За этим следует список крестоносцев высокого ранга и более или менее известных имен, вполне подходящих для того, чтобы сообщить сведения публике и доставить ей удовольствие: «… и так много прочих высокопоставленных сеньоров, что Франция совершенно опустела, и их отсутствие ощущается и по сей день»[618]. Менестрель доносит атмосферу неприятия крестового похода, особенно среди аристократов, которые пали его жертвой или были разорены.

Критика становится более открытой и в чем-то сходной с критикой английским бенедиктинцем Мэтью Пэрисом финансирования крестового похода, но с иных позиций.

Но король совершил нечто такое, что не привело ни к чему хорошему; ибо он согласился подождать три года, как рыцари просили легата, чтобы наложить мораторий на уплату долгов горожанам с гарантией легата. И с этим они отправились за море. Но Готфрид Бульонский поступил иначе: он продал свое герцогство и отправился за море только со своими личными вещами и не взял ничего чужого. Так он поступил, и в Писании говорится, что Бог никогда не будет на стороне разбойного дела[619].

И снова мы сталкивается с серьезной проблемой XIII века, прежде всего проблемой для королей, которую Людовик Святой разрешил, но за это навлек на себя критику. При этом обнаружилось, что вопрос финансов в условиях, когда речь шла о войне и о чрезвычайных мерах, представлял собой задачу, почти не разрешимую для аристократии и особенно монархии, которая уже не могла довольствоваться только доходами с домена и повинностями вассалов. Вполне очевидно, Людовик Святой был первым королем задолженности. Как все изменилось с тех пор, когда Готфрид Бульонский отправился в Первый крестовый поход в Святую землю без надежды на возвращение и настолько влюбленным в заморскую страну, чтобы вложить в это предприятие все, чем владел! Если прежде, уходя в крестовый поход, Жуанвиль, боясь расчувствоваться при виде своего замка, преодолел тайное желание оглянуться назад[620], то теперь крестоносцы уносили в душе все, с чем расставались: семью, замок, владения, доходы, и с нетерпением ожидали возвращения. Людовик Святой — король-крестоносец на фоне этой ностальгии.

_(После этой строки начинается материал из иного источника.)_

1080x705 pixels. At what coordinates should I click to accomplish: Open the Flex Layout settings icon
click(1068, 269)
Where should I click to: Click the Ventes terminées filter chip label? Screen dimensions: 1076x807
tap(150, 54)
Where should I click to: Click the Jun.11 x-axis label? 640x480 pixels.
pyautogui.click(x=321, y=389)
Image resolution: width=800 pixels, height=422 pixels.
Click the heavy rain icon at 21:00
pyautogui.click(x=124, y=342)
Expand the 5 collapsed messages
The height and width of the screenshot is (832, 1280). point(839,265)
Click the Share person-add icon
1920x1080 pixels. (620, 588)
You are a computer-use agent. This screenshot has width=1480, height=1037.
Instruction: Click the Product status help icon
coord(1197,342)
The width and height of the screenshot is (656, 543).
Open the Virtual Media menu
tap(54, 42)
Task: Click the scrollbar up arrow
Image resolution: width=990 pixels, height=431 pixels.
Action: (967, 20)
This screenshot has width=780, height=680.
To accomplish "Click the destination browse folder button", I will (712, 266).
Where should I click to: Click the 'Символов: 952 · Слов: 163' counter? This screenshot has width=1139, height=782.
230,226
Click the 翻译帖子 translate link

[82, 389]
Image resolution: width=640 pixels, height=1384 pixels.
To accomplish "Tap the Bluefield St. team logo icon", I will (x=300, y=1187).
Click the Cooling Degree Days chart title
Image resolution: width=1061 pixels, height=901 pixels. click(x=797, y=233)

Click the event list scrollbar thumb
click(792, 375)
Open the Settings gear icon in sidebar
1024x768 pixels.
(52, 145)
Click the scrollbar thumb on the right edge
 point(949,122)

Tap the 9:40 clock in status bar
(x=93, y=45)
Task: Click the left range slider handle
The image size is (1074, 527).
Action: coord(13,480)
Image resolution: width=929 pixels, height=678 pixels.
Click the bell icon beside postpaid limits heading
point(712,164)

Далее следует яркая массовая сцена:

Подготовившись к походу, король взял перевязь и посох в Парижском соборе Нотр-Дам, и епископы отслужили мессу. И он вышел из Нотр-Дама вместе с королевой, братьями и их женами, сняв обувь, босым, и все конгрегации и люди Парижа шли за ними до Сен-Дени плача и рыдая. И король простился с ними и отправил их в Париж и горько плакал, расставаясь с ними[621].

вернуться

618

Le Menestrel de Reims. P. 189–190: «et encore i pert».

вернуться

619

Ibid. P. 190.

вернуться

620

Joinville. Histoire de Saint Louis… P. 69. Жуанвиль, аристократ старого образца, пытался приблизиться к модели Готфрида Бульонского, даже надеясь на возвращение. Чтобы не влезать в долги, он заложил свои земли. «Так как мне не хотелось брать с собой никаких неправедных денег, я отправился в Мец в Лотарингии, чтобы заложить большой участок моих земельных владений. И знайте, что в день, когда я покинул нашу страну и отправился в Святую землю, я не получал тысячи ливров за земельную ренту, ибо матушка моя была еще жива, и к тому же я получал десятину с рыцарей и третью часть с баннеретов»* (Ibid. Р. 65).

*Баннерет — «знаменный рыцарь», то есть рыцарь более или менее высокого ранга, нетитулованный, но имеющий своих рыцарей-вассалов, возглавляющий их на войне и потому имеющий право разворачивать знамя (banniere; в узком смысле, впрочем, не всегда выдерживаемом, это слово означает хоругвь — знамя с вертикальным полотнищем, в еще более узком — раздвоенную хоругвь) перед началом боевых действий.

вернуться

621

Le Menestrel de Reims. P. 190–191.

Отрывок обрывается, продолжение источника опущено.